Chapter 3

Happy reading❣

...“Sepertinya semesta sangat sulit untuk membiarkan penghuninya menikmati kebahagiaan, buktinya selalu ada mendung yang dapat menghadang di tengah cerahnya bahagia.”...

...~MDHD~...

Ketenangan itu didapat tatkala matanya memandang ke arah langit dan membayangkan jika sang mama ada di sini, menemaninya, dan mengusap punggungnya. Sekadar mengatakan “Mama ada di sini, denganmu, untukmu”, tentunya akan membuat hati menjadi lebih siap untuk menerima semua tantangan hidup.

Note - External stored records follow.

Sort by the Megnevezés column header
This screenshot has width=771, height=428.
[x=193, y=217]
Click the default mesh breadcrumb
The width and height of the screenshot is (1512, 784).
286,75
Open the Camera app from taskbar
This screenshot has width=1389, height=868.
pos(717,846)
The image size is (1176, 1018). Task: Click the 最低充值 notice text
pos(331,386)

Namun, bagaimana jika ketenangan itu hanya sekadar imajinasi? Hanya mimpi? Ya, mimpi yang tak ingin diakhiri. Akan tetapi, pada kenyataannya semesta memang tak pernah membiarkan penghuninya menikmati kebahagiaan dalam waktu yang lama. Ketenangan itu pasti akan diusiknya, atau parahnya lagi, keterangan itu akan diporak-porandakan, hingga tak ada lagi hal yang mampu membenahinya dan mengembalikannya seperti semula.

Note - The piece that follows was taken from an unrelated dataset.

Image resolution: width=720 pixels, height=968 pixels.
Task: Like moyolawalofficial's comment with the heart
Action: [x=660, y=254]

Vino menghela napas panjang. Lelaki itu berdiri di depan balkon dengan rokok yang berada di sela kedua jarinya. Dia menghisap benda bernikotin itu, kemudian mengembuskan asapnya secara perlahan, berharap segala emosi yang masih membuncah di dadanya dapat tertawa oleh asap yang dia embuskan.

“Terus-terusan aja nuntut gue biar jadi kayak Bang Gilang. Kenapa Papa nggak pernah ngertiin keinginan gue?” gumamnya. Ternyata emosi itu masih saja ada.

Ceklek!

Pintu kamarnya terbuka, tetapi Vino enggan menoleh, sekadar hanya untuk melihat siapa yang dengan berani memasuki kamarnya.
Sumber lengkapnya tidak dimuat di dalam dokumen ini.